**Instruction**
Find every line in the records that contains the word "want" and copy each one. Case counts.

┄┄┄┄┄┄┄┄┄┄

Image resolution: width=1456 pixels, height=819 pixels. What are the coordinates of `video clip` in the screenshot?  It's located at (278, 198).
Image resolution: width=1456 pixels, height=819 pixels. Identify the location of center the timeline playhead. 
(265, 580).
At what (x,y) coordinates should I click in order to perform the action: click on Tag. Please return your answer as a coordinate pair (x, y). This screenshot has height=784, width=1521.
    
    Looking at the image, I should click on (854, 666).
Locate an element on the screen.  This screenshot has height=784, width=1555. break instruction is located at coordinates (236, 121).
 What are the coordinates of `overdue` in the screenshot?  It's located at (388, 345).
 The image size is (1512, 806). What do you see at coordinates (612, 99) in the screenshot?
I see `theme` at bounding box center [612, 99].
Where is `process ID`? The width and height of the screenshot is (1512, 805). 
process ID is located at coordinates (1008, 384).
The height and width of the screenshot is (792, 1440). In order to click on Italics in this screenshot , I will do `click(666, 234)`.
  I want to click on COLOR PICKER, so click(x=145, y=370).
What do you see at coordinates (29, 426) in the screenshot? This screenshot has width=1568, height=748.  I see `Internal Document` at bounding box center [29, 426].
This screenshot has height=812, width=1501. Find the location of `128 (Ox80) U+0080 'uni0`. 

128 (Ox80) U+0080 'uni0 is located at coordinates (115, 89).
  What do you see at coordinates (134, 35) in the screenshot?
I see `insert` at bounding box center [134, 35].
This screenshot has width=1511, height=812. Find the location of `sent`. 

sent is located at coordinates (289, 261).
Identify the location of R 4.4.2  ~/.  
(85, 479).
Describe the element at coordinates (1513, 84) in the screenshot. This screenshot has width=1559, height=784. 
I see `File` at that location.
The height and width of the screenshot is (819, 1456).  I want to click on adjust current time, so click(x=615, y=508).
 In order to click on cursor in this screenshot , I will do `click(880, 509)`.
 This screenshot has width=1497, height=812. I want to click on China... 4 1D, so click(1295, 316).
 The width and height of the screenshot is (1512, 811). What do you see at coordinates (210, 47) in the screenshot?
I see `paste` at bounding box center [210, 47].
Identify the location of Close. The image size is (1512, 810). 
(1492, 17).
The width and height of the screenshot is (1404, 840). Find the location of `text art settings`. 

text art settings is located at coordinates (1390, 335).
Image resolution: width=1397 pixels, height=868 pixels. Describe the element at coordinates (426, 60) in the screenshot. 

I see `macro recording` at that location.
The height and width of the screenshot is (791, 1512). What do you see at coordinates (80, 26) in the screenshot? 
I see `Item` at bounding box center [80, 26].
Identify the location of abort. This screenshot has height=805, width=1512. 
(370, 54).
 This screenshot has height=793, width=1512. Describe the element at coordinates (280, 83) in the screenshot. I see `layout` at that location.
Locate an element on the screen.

┄┄┄┄┄┄┄┄┄┄

**Response to the task**
  I want to click on COLOR PICKER, so click(x=145, y=370).
The height and width of the screenshot is (819, 1456).  I want to click on adjust current time, so click(x=615, y=508).
 This screenshot has width=1497, height=812. I want to click on China... 4 1D, so click(1295, 316).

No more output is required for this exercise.